Are matrices rank 2 tensors?
This question doesn't have a single good answer, because there isn't a universally agreed upon definition of "tensor" in mathematics. In particular:
Tensors are sometimes defined as multidimensional arrays, in the same way that a matrix is a two-dimensional array. From this point of view, a matrix is certainly a special case of a tensor.
In differential geometry and physics, "tensor" refers to a certain kind of object that can be described at a point on a manifold (though the word "tensor" is often used to refer to a tensor field, in which one tensor is chosen for every point). From this point of view, a matrix can be used to describe a rank-two tensor in local coordinates, but a rank-two tensor is not itself a matrix.
In linear algebra, "tensor" sometimes refers to an element of a tensor product, and sometimes refers to a certain kind of multilinear map. Again, neither of these is a generalization of "matrix", though you can get a matrix from a rank-two tensor if you choose a basis for your vector space.

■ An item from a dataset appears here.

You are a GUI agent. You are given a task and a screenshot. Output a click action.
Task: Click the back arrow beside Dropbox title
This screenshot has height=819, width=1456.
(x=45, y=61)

You run into the same problem if you ask a question like "Is a vector just a tuple of numbers?" Sometimes a vector is defined as a tuple of numbers, in which case the answer is yes. However, in differential geometry and physics, the word "vector" refers to an element of the tangent space to a manifold, while in linear algebra, a "vector" may be any element of a vector space.
On a basic level, the statement "a vector is a rank 1 tensor, and a matrix is a rank 2 tensor" is roughly correct. This is certainly the simplest way of thinking about tensors, and is reflected in the Einstein notation. However, it is important to appreciate the subtleties of this identification, and to realize that "tensor" often means something slightly different and more abstract than a multidimensional array.

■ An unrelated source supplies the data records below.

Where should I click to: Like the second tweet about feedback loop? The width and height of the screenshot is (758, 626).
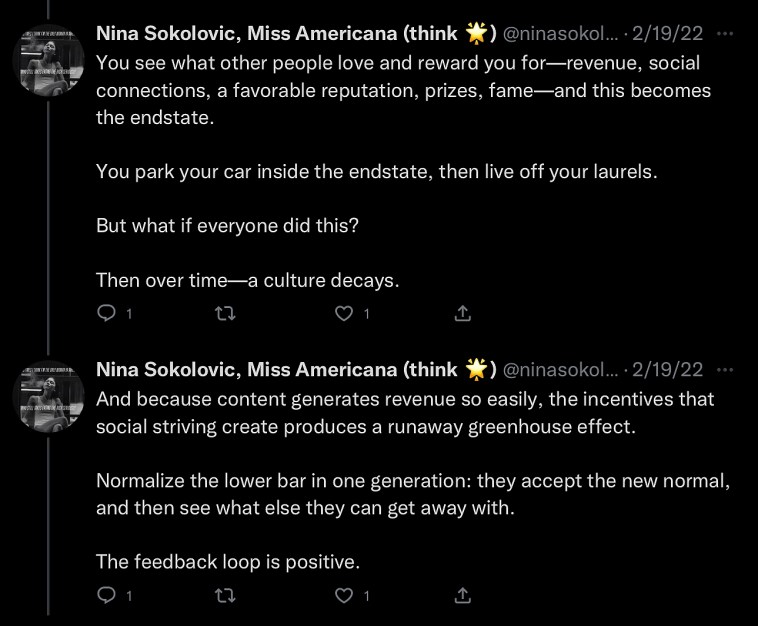(x=344, y=596)
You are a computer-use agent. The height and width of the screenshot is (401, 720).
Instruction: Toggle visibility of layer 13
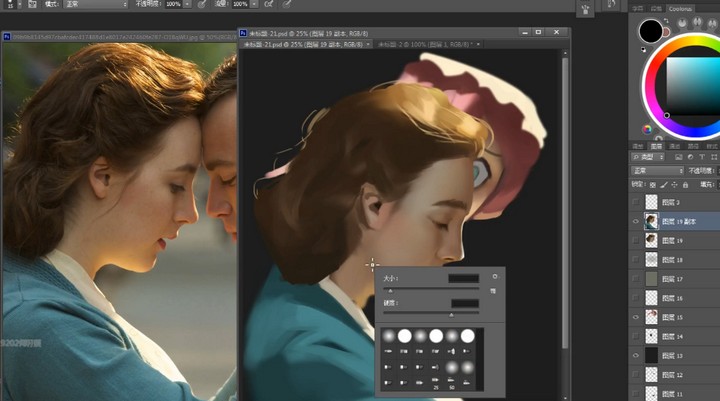pyautogui.click(x=637, y=355)
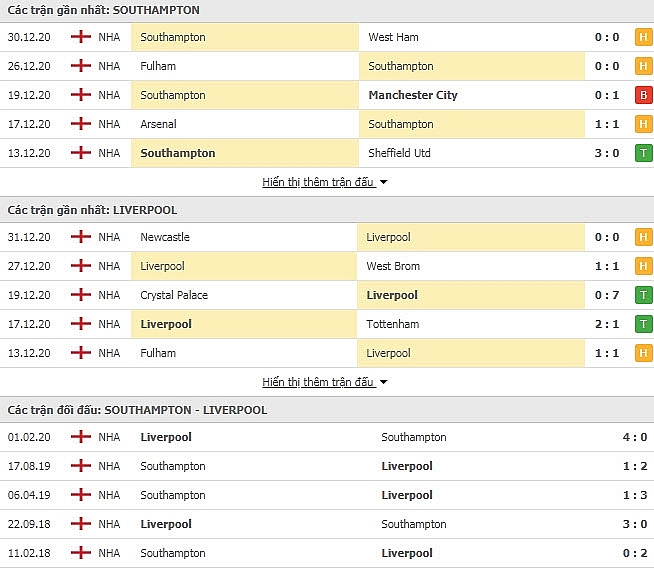Click the England flag on Southampton–West Ham row
654x572 pixels.
pyautogui.click(x=81, y=37)
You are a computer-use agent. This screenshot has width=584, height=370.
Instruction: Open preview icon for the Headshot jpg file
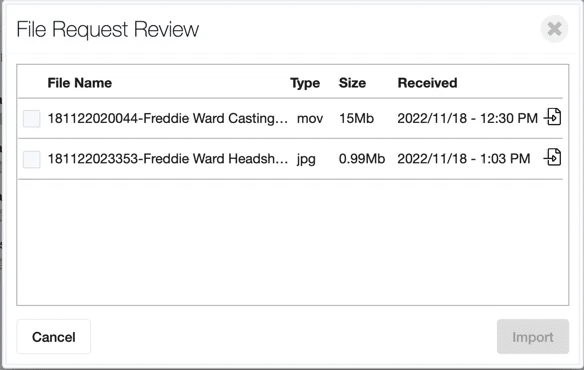(553, 157)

The connection is this: a matrix consists of the coefficients of a (1,1) tensor, but it is not a tensor itself.
Suppose we are talking about a linear transformation $T$ on an $n$ dimensional vector space $V$.
Now $T$ is certainly a tensor (tensors are, after all, multilinear maps on copies of $V$ and $V^\ast$, and a linear transformation can be interpreted as a multilinar function from $V\times V^\ast$ to $\mathbb{F}$.)

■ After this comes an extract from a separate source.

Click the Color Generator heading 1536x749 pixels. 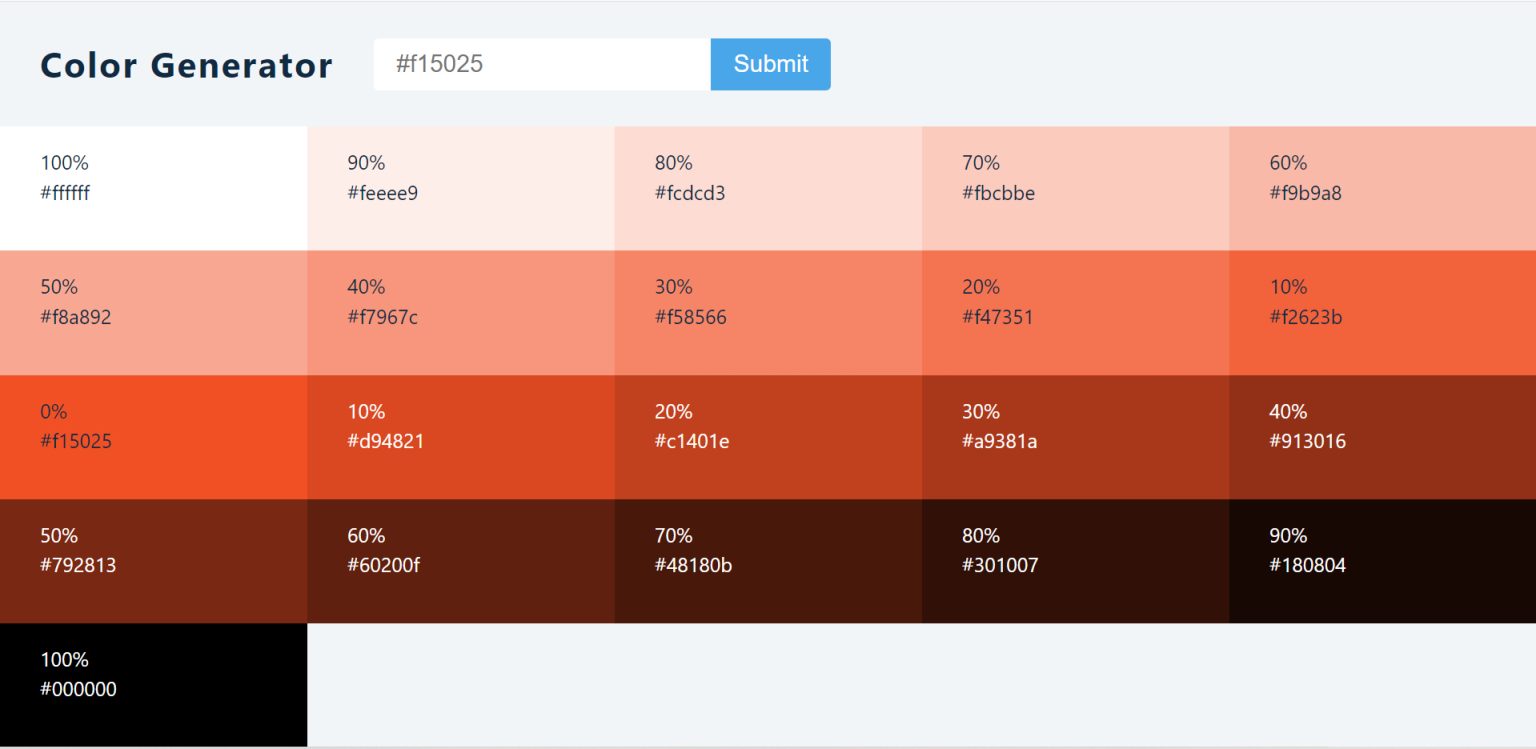pyautogui.click(x=186, y=65)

Once a basis for $V$ is fixed, then you can talk about the matrix $A$ for $T$ which is written in terms of the basis. The same can be said for general multilinear functions on copies of $V$ and $V^\ast$, that after you have fixed a basis, you have a big array holding its coefficients.
It's important to remember not to confuse the array for the tensor. The tensor is a basis independent entity: it's a kind of function. The components are just one particular representation of that function, and the components depend upon a choice of basis.